Exercise instructions:
Please write out the full passage on data and Apple below, word for word.

Passage shown:
<<<<
The following will address the value of integrating data within a corporation, strategies to integrate data, Key Performance Indicators (KPIs) that matter within organizations, pitfalls, and examples. Along the way, we will follow the story of Apple.

Please reference the bolded word in the definitions at the bottom.

What makes great products?

I am not going to try to create a summary of why Apple is where it is today. We all know that in some variation, the relentless combination of Steve Jobs (the creative, visionary, disruptor) and Steve Wozniak (the technical, inventive, disruptor) was what launched Apple into the stratosphere. Yes, it was visionaries, not data, that were responsible for making Apple a household brand. However, data is now a huge part of Apple’s culture. The critical difference is that data enhances excellent products; data does not make great products. This exact difference is what makes Apple a fantastic palette for this conversation.

Figuring out a successful, impactful product is a “human’s job.” I often reference the idea that for every market problem, there are 10,000 market solutions. I find this imbalance of problem-to-solution interesting because only a couple out of the corpus of market solutions get the job done for the consumer. Almost always, the products and services that accomplish a market impact originate from a “human,” not a data set.
>>>>
Rows from a screen grounding dataset
<<<<
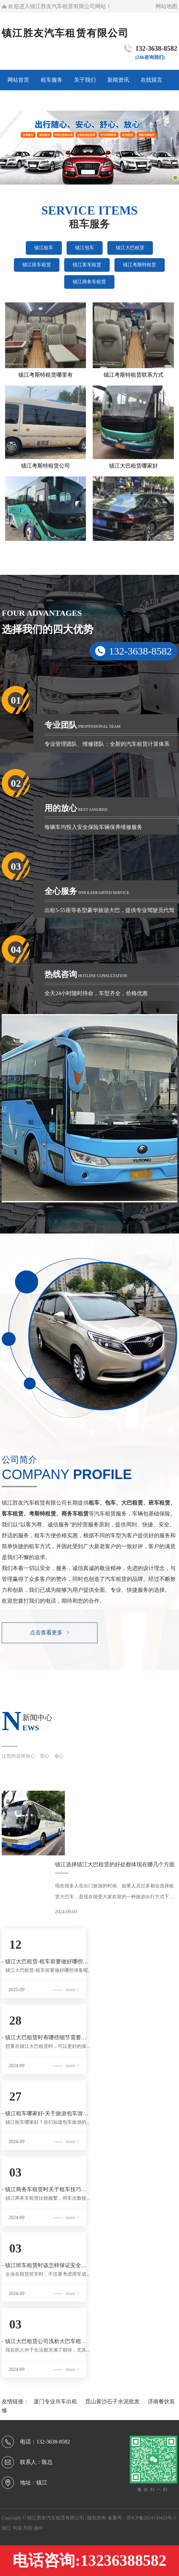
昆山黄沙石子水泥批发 (113, 2401)
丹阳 (28, 2528)
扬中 (38, 2528)
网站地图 (166, 6)
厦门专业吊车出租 (56, 2401)
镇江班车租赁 (36, 264)
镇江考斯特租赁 (139, 264)
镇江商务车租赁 (89, 281)
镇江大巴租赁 (130, 247)
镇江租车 (43, 247)
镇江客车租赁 (87, 264)
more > (72, 1990)
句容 (18, 2528)
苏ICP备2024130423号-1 (151, 2517)
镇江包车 (84, 247)
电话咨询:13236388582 (89, 2560)
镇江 (7, 2528)
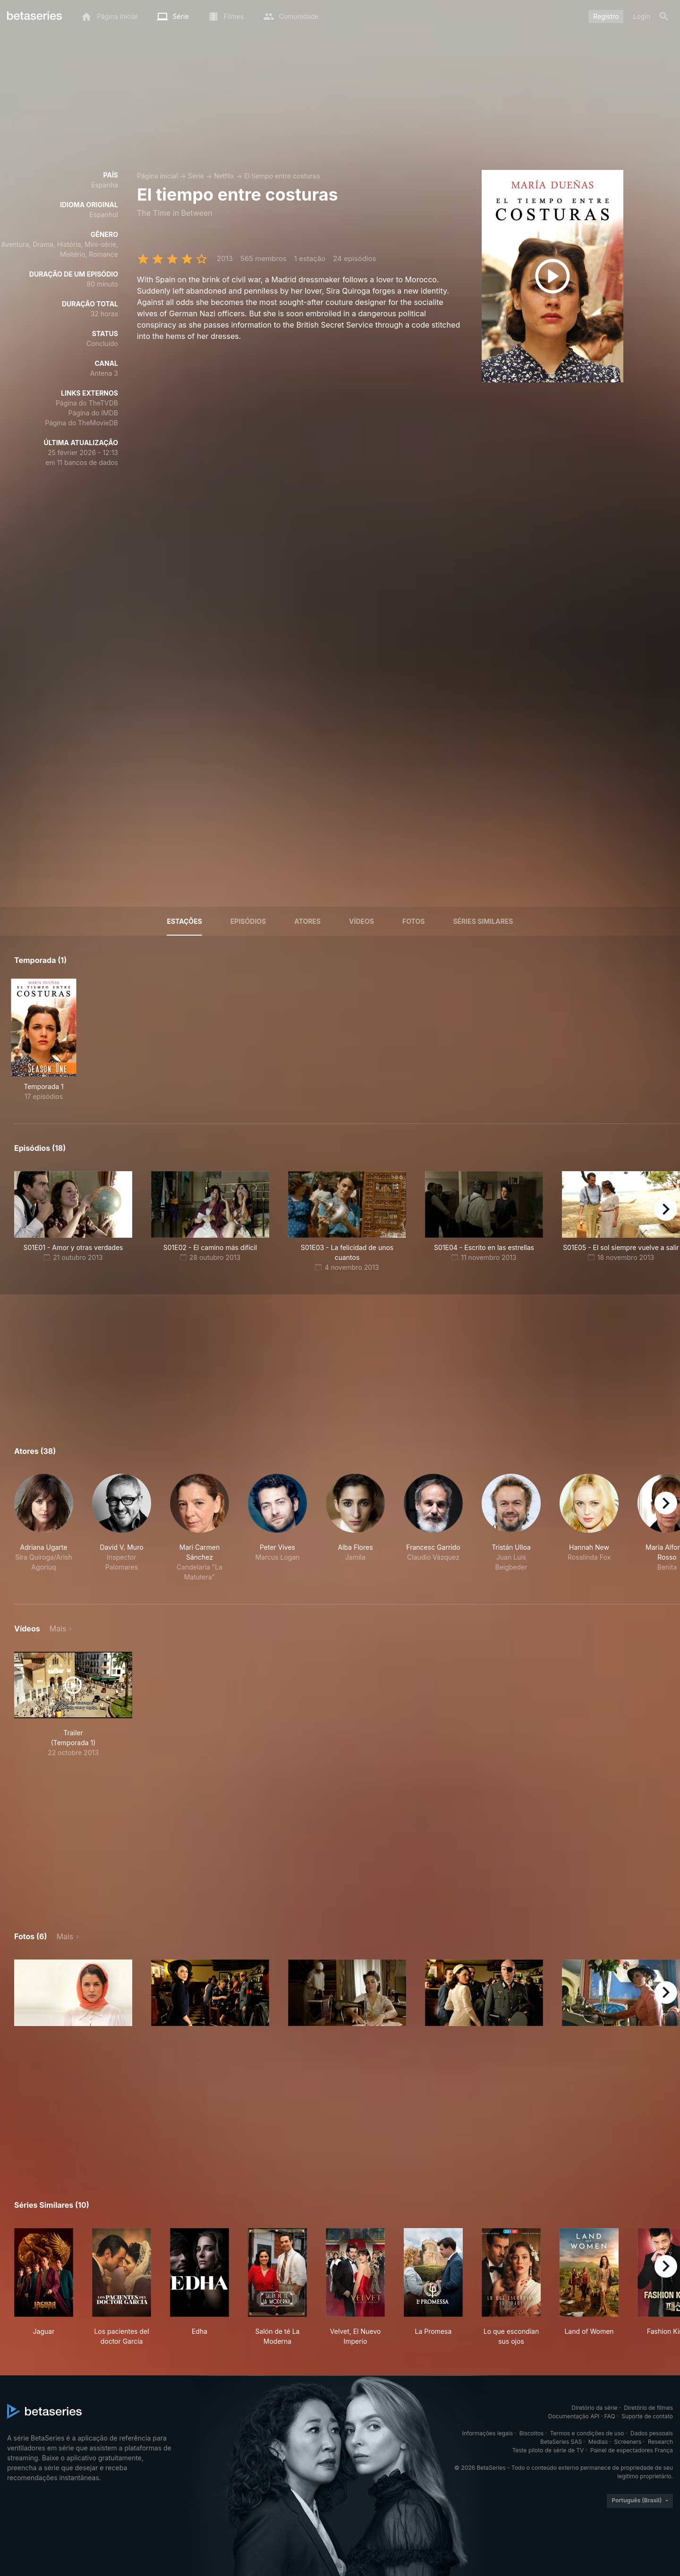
>>>>
Written response:
The following will address the value of integrating data within a corporation, strategies to integrate data, Key Performance Indicators (KPIs) that matter within organizations, pitfalls, and examples. Along the way, we will follow the story of Apple.

Please reference the bolded word in the definitions at the bottom.

What makes great products?

I am not going to try to create a summary of why Apple is where it is today. We all know that in some variation, the relentless combination of Steve Jobs (the creative, visionary, disruptor) and Steve Wozniak (the technical, inventive, disruptor) was what launched Apple into the stratosphere. Yes, it was visionaries, not data, that were responsible for making Apple a household brand. However, data is now a huge part of Apple’s culture. The critical difference is that data enhances excellent products; data does not make great products. This exact difference is what makes Apple a fantastic palette for this conversation.

Figuring out a successful, impactful product is a “human’s job.” I often reference the idea that for every market problem, there are 10,000 market solutions. I find this imbalance of problem-to-solution interesting because only a couple out of the corpus of market solutions get the job done for the consumer. Almost always, the products and services that accomplish a market impact originate from a “human,” not a data set.